La participation du ministre chargé des Affaires générales du gouvernement à un sit-in organisé, dans la nuit de mardi à mercredi, par les employés de Centrale-Danone devant le Parlement, n’a laissé personne indifférent. Et les plus virulentes des critiques qu’il s’est attirées émanent de son propre clan, le PJD. Le geste de Lahcen Daoudi a suscité la colère de plusieurs membres de la direction de son parti, affirme ainsi le quotidien Al Massae dans son édition du jeudi 7 juin. Certains ont qualifié sa sortie d’«irresponsable», alors que d’autres parlent de «faute grave» pouvant motiver un renvoi du gouvernement et du parti.

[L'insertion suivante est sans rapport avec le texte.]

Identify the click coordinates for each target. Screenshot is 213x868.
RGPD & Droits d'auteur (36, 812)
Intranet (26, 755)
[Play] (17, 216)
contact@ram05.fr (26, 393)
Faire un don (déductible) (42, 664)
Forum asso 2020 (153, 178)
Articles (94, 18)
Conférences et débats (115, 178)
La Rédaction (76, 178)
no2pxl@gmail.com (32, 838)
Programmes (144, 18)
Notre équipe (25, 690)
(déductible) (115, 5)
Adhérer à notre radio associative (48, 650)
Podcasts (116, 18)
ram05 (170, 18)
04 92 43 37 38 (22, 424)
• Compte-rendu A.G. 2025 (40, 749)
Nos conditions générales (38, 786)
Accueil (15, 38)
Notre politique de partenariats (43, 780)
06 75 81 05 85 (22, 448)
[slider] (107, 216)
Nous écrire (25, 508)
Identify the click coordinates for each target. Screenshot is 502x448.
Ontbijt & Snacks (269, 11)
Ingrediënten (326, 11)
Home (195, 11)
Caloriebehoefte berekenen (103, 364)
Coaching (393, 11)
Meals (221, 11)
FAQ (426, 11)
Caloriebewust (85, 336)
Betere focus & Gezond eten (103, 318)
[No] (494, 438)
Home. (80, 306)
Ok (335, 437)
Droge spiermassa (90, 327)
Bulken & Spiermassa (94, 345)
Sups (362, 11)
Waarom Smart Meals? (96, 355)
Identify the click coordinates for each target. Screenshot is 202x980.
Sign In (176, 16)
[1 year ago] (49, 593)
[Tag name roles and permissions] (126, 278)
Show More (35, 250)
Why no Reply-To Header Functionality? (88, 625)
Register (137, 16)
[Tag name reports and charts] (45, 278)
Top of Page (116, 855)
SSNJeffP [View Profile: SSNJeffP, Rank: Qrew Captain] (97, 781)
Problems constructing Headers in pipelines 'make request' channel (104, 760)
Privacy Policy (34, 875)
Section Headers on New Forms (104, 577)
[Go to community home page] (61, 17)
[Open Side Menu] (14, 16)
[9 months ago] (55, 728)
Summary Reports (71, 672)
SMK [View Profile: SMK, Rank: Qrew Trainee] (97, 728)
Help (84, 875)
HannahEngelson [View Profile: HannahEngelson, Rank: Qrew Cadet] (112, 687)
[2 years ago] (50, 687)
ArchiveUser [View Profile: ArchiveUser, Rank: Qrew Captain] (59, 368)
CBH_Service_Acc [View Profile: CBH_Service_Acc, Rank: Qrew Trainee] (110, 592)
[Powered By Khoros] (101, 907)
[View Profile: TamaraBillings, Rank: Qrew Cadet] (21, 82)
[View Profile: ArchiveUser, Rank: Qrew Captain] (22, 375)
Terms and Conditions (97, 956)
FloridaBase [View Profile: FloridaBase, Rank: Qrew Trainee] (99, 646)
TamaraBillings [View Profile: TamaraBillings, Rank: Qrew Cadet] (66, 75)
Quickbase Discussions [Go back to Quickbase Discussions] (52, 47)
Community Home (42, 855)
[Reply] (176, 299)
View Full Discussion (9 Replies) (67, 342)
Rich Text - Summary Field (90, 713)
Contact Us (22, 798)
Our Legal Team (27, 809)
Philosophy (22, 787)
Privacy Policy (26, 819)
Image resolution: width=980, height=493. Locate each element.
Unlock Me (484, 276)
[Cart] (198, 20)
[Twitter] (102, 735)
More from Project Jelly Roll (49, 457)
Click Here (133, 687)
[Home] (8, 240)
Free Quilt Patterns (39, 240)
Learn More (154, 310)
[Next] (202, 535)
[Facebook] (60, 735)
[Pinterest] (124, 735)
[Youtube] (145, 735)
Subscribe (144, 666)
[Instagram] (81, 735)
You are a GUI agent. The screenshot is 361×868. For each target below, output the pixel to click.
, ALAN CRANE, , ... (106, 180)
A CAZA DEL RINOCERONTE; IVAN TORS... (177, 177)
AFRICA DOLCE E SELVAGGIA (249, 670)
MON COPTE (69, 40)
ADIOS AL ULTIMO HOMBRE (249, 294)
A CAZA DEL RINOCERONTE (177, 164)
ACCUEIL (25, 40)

C’est ainsi que le secrétaire général-adjoint du parti, Slimane El Omrani, s’est dit étonné de voir le ministre manifester parmi les employés de Centrale Danone contre la campagne de boycott. Un ministre ou un parlementaire, a-t-il expliqué, dispose de suffisamment de moyens et d’outils pour faire face à une telle situation à l’intérieur des institutions. Il ne convient pas à un membre du gouvernement, ajoute-t-il, de manifester dans la rue, à moins qu’il ne s’agisse de grandes questions impliquant toute la Nation ou la «Oumma».
Pour sa part, Nabil Chikhi, chef du groupe parlementaire du PJD à la deuxième Chambre, a qualifié d’absurde le comportement du ministre de son parti. Il estime que ce comportement n’est pas pas digne d'un membre du gouvernement, d'autant que Daoudi prend position aux côtés des employés d’une entreprise privée qui protestent contre une campagne de boycott suivie par une tranche appréciable de la population. On peut comprendre que le gouvernement puisse prendre position via des déclarations officielles, mais de là à ce que l’un de ses membres sorte dans la rue pour manifester! Cela relève de l’aberration et d’un mépris des responsabilités qui lui incombent, a ajouté Chikhi.
La députée de Casablanca et vice-présidente de la région de Souss-Massa, Amina Maelainine s’est, de même, jointe au clan des dirigeants mécontents, en accusant implicitement le ministre de contribuer à un processus de mise à mort symbolique du parti et de dilapidation de son capital de popularité. D’après le quotidien Al Akhbar, qui aborde également le sujet dans son édition du 7 juin, les réactions ne se sont pas arrêtées à ce stade. D’autres parlementaires et dirigeants du parti ont tout bonnement appelé au limogeage de Lahcen Dadoui, après l’avoir contraint à s'expliquer sur son comportement.
Bref, affirme Al Akhbar, la sortie de Daoudi risque bel et bien de provoquer un séisme ravageur au sein du PJD. Le comportement du ministre chargé des Affaires générales du gouvernement est d’autant plus incompréhensible, estime le journal, qu’il a pris part à une manifestation organisée par l’UGTM, syndicat affidé à l’Istiqlal, et la CDT, deux entités de l’opposition. Ce qui lui a d’ailleurs valu des réactions peu amènes de la part des manifestants eux-mêmes qui l’accusent, notamment, d'avoir voulu surfer sur leur manifestation pour engranger des profits politiques et électoraux.
De son côté, le quotidien Al Ahdath Al Maghribia, qui revient également sur la question dans son numéro du 7 juin, affirme que le ministre se rendait initialement au Parlement pour assister à une réunion de la commission des secteurs productifs, consacrée aux retombées de cette campagne de boycott sur le secteur laitier. Et, quand il est passé devant les contestataires, il les a rejoints spontanément. Le journal affirme qu’une fois mis au courant, le chef du gouvernement a piqué une colère. Il a fait savoir à son ministre que ce comportement était irresponsable et inadmissible.
Lahcen Daoudi, poursuit Al Ahdath Al Maghribia, affirmera plus tard, pendant la réunion de la commission, qu’il avait agi en tant que citoyen. «Cette campagne a causé beaucoup de dégâts aux éleveurs et à la société et risque de porter atteinte à l’attractivité du Maroc pour les investisseurs; aussi est-il est du devoir de tout un chacun de tout tenter pour mettre fin à cette campagne», a-t-il déclaré.